If Bogart was the guy who pulled cinema thugs and anti-heroes from the one-dimentional thirties into an updated and nuanced forties and fifties audience, Newman was the guy who took that rebellious, anti-hero characterization and bridged that gap right into the modern day, starting back in the '50s, and bringing his naturalistic approach -- lacking in ticks, tricks, and distractions -- into the quote/unquote modern stage of film and movies.
Newman already made a splash as Rocky Graziano in 1956's Somebody Up There Likes Me. But the '60s were to be Newman's decade. He kicked it off in '61 with The Hustler, where he first played Fast Eddie Felson, the arrogant up-and-coming pool shark with a wicked self destructive streak. (25 years later, under the direction of Martin Scorsese, that same character -- older and weary, he gets a dose of his own medicine when he takes a piece-of-work protege under his tutelage -- finally brought home the elusive Best Actor Oscar. After that, the Academy decided that they reallyreally liked him a lot and gave him a Lifetime Achievement Award and a Humanitarian Award.) And then he closed out the '60s with the wildly popular and entertaining Butch Cassidy and the Sundance Kid.

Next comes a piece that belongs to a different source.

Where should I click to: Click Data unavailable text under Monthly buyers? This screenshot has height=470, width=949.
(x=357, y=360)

But it was sandwiched between these flicks, in 1967, that he made my favorite Paul flick -- Cool Hand Luke. Newman's Luke Jackson is a guy who just won't give up the fight. Not any kind of fight. He can't give it up, because, fair or not, life just never seems to deal him a decent hand and he's got no choice. It's either fight to the last breath, and end up living like the dead. But instead of self-loathing or pity, Luke has a wry humor about it all, a sense of fun in his rebellion and moral and spiritual victory, even in his most brutal defeats. It's the kind of character we'd see a lot of in the counter-culture '60s -- the archetype that Jack Nicholson rode to superstardom with Cuckoo's Nest. (It's also the kind of character and role and movie that nearly got completely snuffed out once we entered the super-conservative '80s.) But Newman's portrayal remains the landmark.

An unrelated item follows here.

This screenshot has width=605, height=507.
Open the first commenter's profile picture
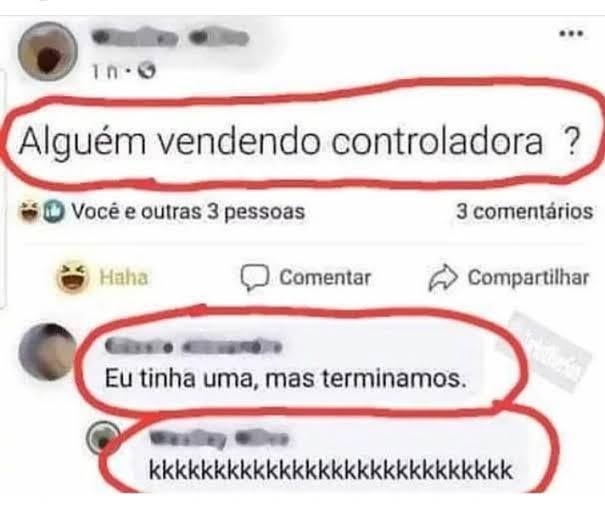[x=48, y=352]
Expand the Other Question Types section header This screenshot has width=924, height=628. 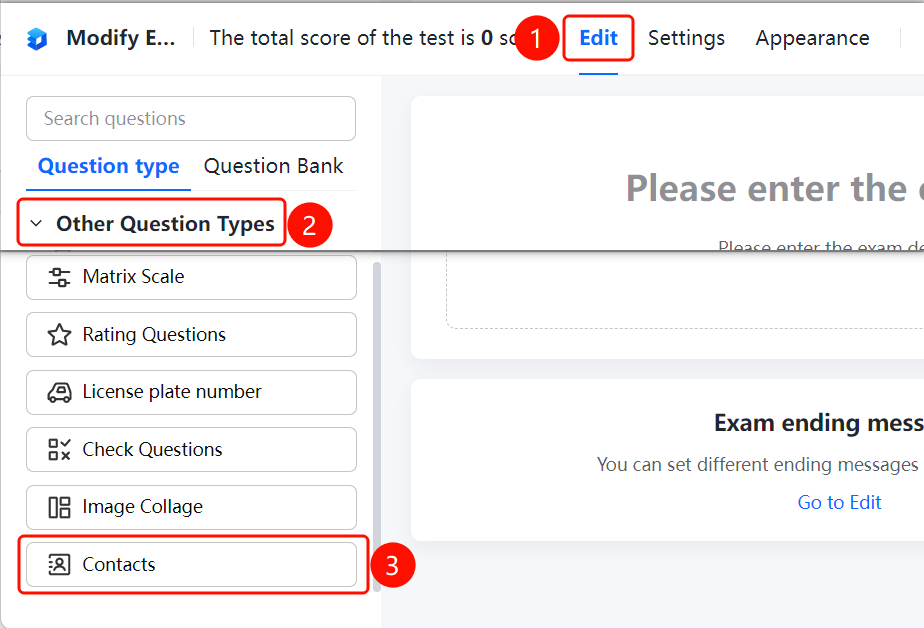[152, 223]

He was the quintessential lone rebel, lashing out against the oppressive, unjust system. What they had was a failure to communicate, alright. But his connection with audience is nearly palpable. Charm oozes out of him, even when he's on a chain gang, for Christ's sakes. And there's more than a glint of devilish mischief -- and ultimate grace and nobility -- even as he takes his beatings and losses. Luke and his kind may never end up winning. And Newman, in this role, just couldn't lose. It was truly a thing of beauty.